La debolezza militare dell’Ucraina è diventata evidente, malgrado l’assillante propaganda che l’ha sostenuta.
Il generale Marco Bertolini lo riconosce in un’intervista rilasciata a Fanpage.it, senza naturalmente chiamare in causa il sostegno massmediatico che europei e statunitensi hanno dato al presidente ucraino Zelenskyj. Quest’ultimo è un dato politico, segnalato da altri commentatori, che considerano l’operazione propagandistica come l’arma più potente, tra le tante messe a disposizione dall’Occidente.
La voce isolata del generale Bertolini rileva lucidamente che Kiev, non potendo superare le difese russe, ha fatto il possibile per alzare il livello dello scontro, dalla tattica alla strategia. L’aggressività dimostrata nelle ultime settimane dall’Ucraina verso il fronte meridionale, la Crimea innanzitutto, ha questo significato. Sono stati portati attacchi con il solo metodo in grado di sfuggire all’organizzazione difensiva russa, verso la penisola ucraina di diritto ma russa di fatto.

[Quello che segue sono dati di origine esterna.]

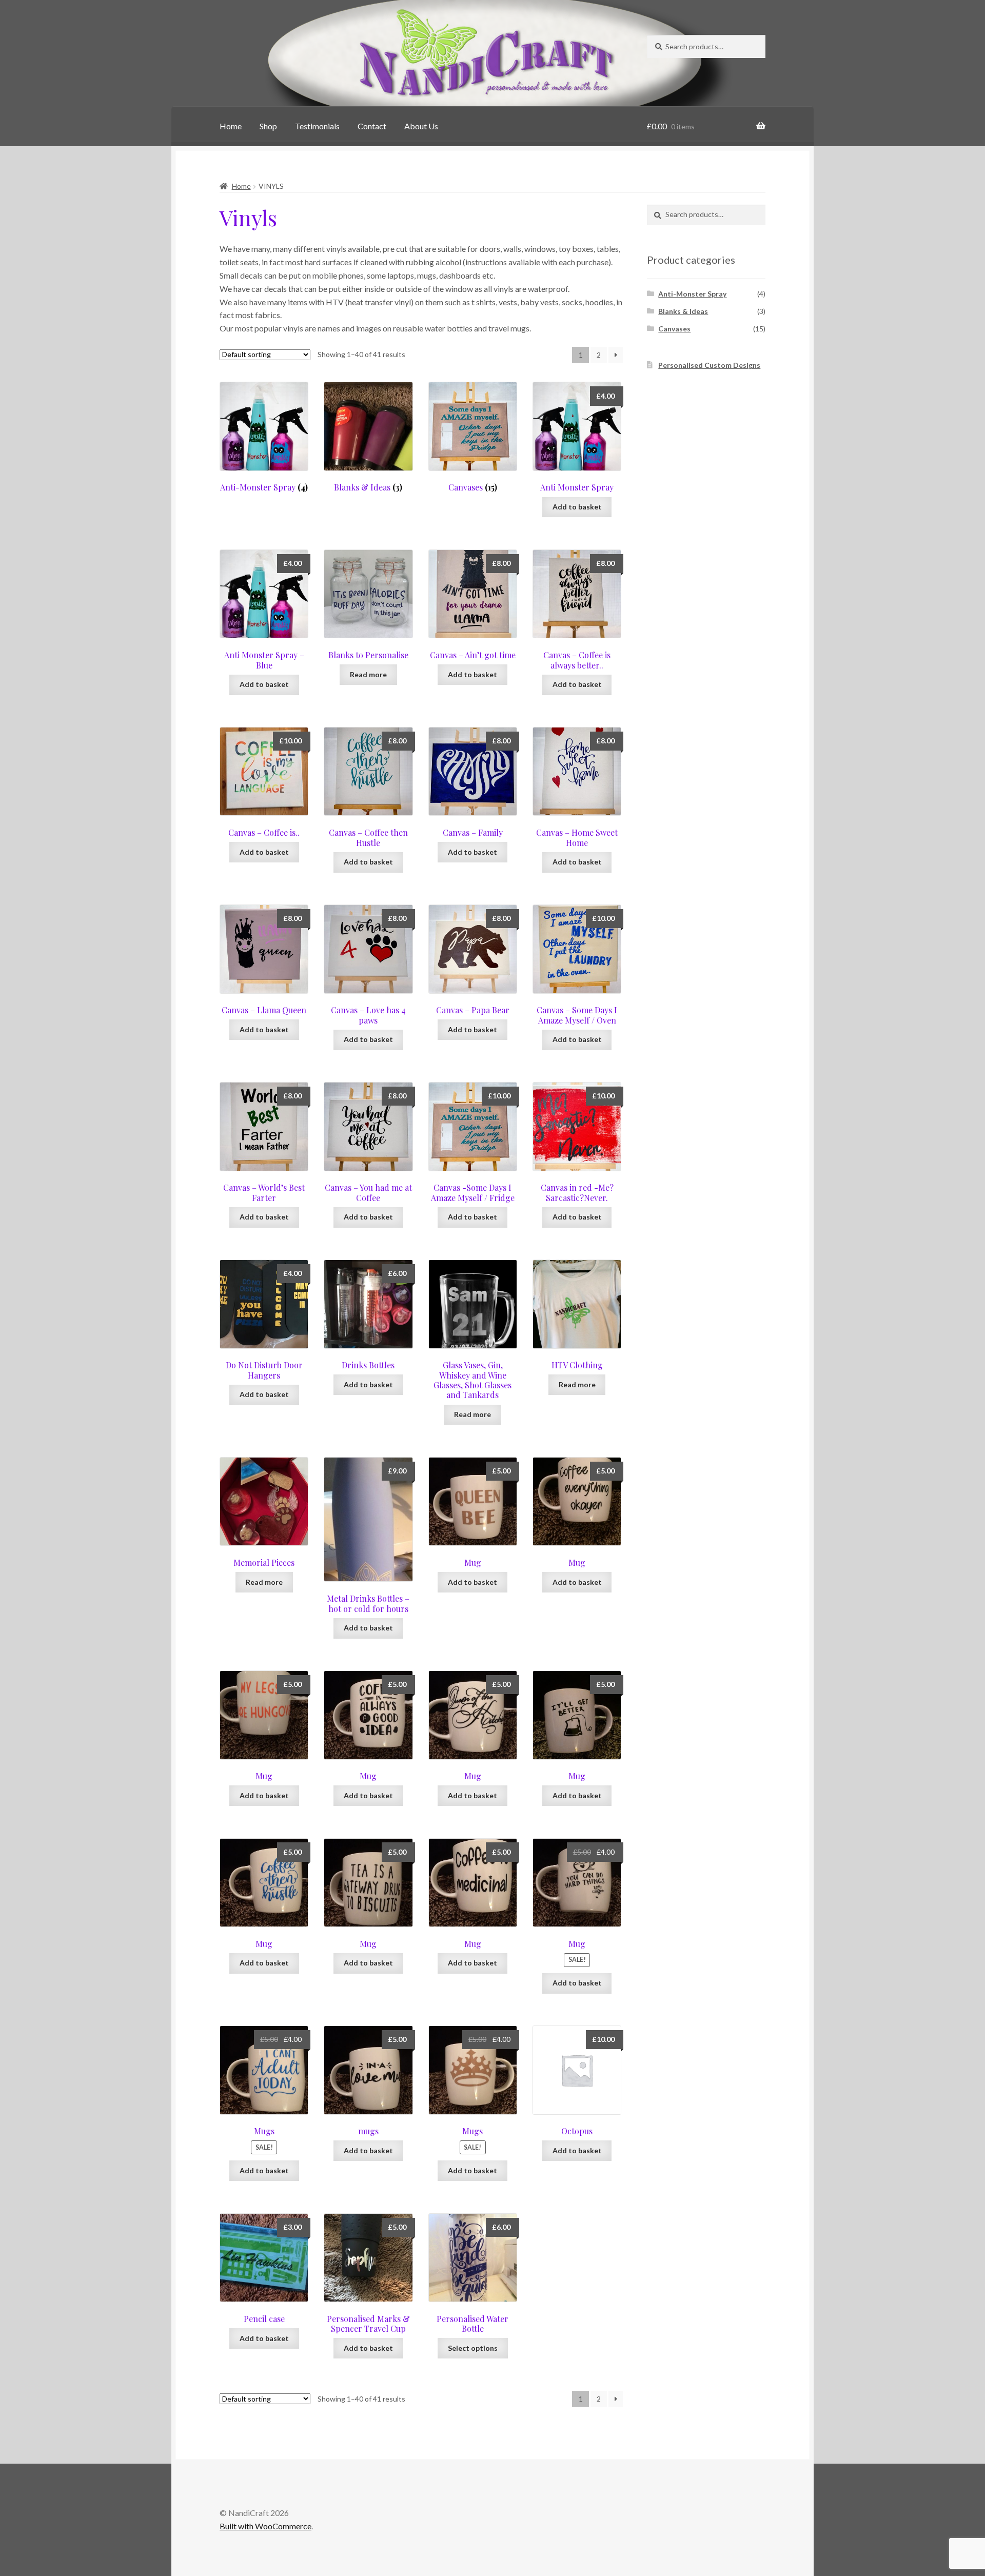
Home (231, 126)
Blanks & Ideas (683, 311)
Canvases (674, 328)
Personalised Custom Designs (709, 365)
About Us (421, 126)
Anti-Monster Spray (692, 293)
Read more (368, 674)
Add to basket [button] (577, 506)
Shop (268, 126)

Un metodo “terroristico”, che sfrutta i punti deboli. Sono state compiute azioni isolate, imprevedibili, mirate a punti specifici e comunque efficaci. L’assalto con droni marini di superficie al ponte di Crimea del 17 luglio, la distruzione di un deposito di munizioni russo in Crimea sono al centro dell’attenzione. Fino ad arrivare alla dichiarazione di Zelenskyj del 27 luglio, che annuncia di poter reintegrare velocemente la penisola nel sistema statale di Kiev.
La Russia potrebbe reagire in modo energico, suscitando, come spera Zelensky, la contro-reazione dell’Occidente. La Russia da tempo è presente militarmente e politicamente nel Mediterraneo, nel Medio Oriente e in Africa. Quindi ha bisogno dell’isola di Crimea – penisola grazie ai due ponti entrambi sotto attacco – e del pieno accesso al Mar Nero, per poi raggiungere il Mediterraneo attraverso il Bosforo, costeggiando la Turchia.
L’aiuto della Turchia torna quanto mai utile, alla strategia di Kiev e dell’Occidente, tanto più dopo la liberazione dei capi del Reggimento Azov da parte del presidente di Ankara Erdogan. Il 9 luglio gli Azov sono tornati in patria, desiderosi di tornare a mostrare in battaglia, nei loro scudetti, i loro famosi simboli già usati dai nazisti, come il Wolfsangel, che indica la caccia ai lupi nella steppa.
Volodymyr Zelenskyj sperava, come nota il generale Bertolini, di presentarsi al vertice Nato di Vilnius con una controffensiva già vincente, per poi ottenere nuovo sostegno militare. Non è andata così, per nulla, anche se l’Ucraina vanta d’aver ripreso 192 chilometri quadrati. Le perdite, in vite umane, sono state eccessive. Per Kiev, la sconfitta politica è stata chiara, osserva il generale italiano.
Inoltre, l’Ucraina ha visto andare distrutti non pochi carri armati Leopard e altre armi, fornite dall’Occidente. L’aspetto peggiore della guerra in corso è l’impossibilità politica della pace. Attualmente nessuno dei belligeranti riesce né a vincere né a perdere pienamente, sia militarmente che strategicamente che politicamente.
La sconfitta sarebbe troppo pesante per tutti gli Stati coinvolti. Nello stesso tempo, nessuno vuole la pace. Infatti il generale constata molti interventi di tipo diverso, che fanno sì che il conflitto incroci piani differenti. Come le forniture di grano all’Africa o il pericolo di una Russia che, sconfitta, precipiti nel caos. O la catastrofe dell’Ucraina, la cui ricostruzione gli Stati Uniti preferiscono lasciare agli europei. In ultima analisi il generale non vede altra soluzione che il congelamento del confitto. Che tende all’infinito.
Una conclusione con un trattato di pace, che stabilisca confini accettati da tutti, appare impossibile. L’Ucraina diventerebbe simile a un Israele ai confini dell’Europa.